BEGIN Data for analysis
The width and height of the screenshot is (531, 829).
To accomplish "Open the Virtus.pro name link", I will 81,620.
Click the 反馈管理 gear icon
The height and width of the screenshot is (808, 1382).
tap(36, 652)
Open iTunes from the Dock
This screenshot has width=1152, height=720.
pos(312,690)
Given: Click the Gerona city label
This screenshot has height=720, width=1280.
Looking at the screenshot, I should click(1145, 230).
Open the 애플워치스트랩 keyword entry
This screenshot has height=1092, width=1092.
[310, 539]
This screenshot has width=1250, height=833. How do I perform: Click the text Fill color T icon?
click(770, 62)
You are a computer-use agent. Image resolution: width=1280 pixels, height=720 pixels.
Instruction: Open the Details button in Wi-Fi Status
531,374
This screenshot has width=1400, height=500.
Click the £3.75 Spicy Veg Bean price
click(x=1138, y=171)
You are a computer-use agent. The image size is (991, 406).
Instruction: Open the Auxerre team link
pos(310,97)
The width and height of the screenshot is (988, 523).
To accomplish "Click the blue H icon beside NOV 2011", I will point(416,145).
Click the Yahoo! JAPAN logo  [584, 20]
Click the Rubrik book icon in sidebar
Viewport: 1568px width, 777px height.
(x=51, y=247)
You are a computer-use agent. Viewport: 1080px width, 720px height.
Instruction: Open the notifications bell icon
END Data for analysis
Exercise prompt:
Repeat, word for word, the lines from the start of the records to the line that contains "You are a computer-use agent. Viewport: 1080px", both of them included, and no others.

Answer below:
The width and height of the screenshot is (531, 829).
To accomplish "Open the Virtus.pro name link", I will 81,620.
Click the 反馈管理 gear icon
The height and width of the screenshot is (808, 1382).
tap(36, 652)
Open iTunes from the Dock
This screenshot has width=1152, height=720.
pos(312,690)
Given: Click the Gerona city label
This screenshot has height=720, width=1280.
Looking at the screenshot, I should click(1145, 230).
Open the 애플워치스트랩 keyword entry
This screenshot has height=1092, width=1092.
[310, 539]
This screenshot has width=1250, height=833. How do I perform: Click the text Fill color T icon?
click(770, 62)
You are a computer-use agent. Image resolution: width=1280 pixels, height=720 pixels.
Instruction: Open the Details button in Wi-Fi Status
531,374
This screenshot has width=1400, height=500.
Click the £3.75 Spicy Veg Bean price
click(x=1138, y=171)
You are a computer-use agent. The image size is (991, 406).
Instruction: Open the Auxerre team link
pos(310,97)
The width and height of the screenshot is (988, 523).
To accomplish "Click the blue H icon beside NOV 2011", I will point(416,145).
Click the Yahoo! JAPAN logo  [584, 20]
Click the Rubrik book icon in sidebar
Viewport: 1568px width, 777px height.
(x=51, y=247)
You are a computer-use agent. Viewport: 1080px width, 720px height.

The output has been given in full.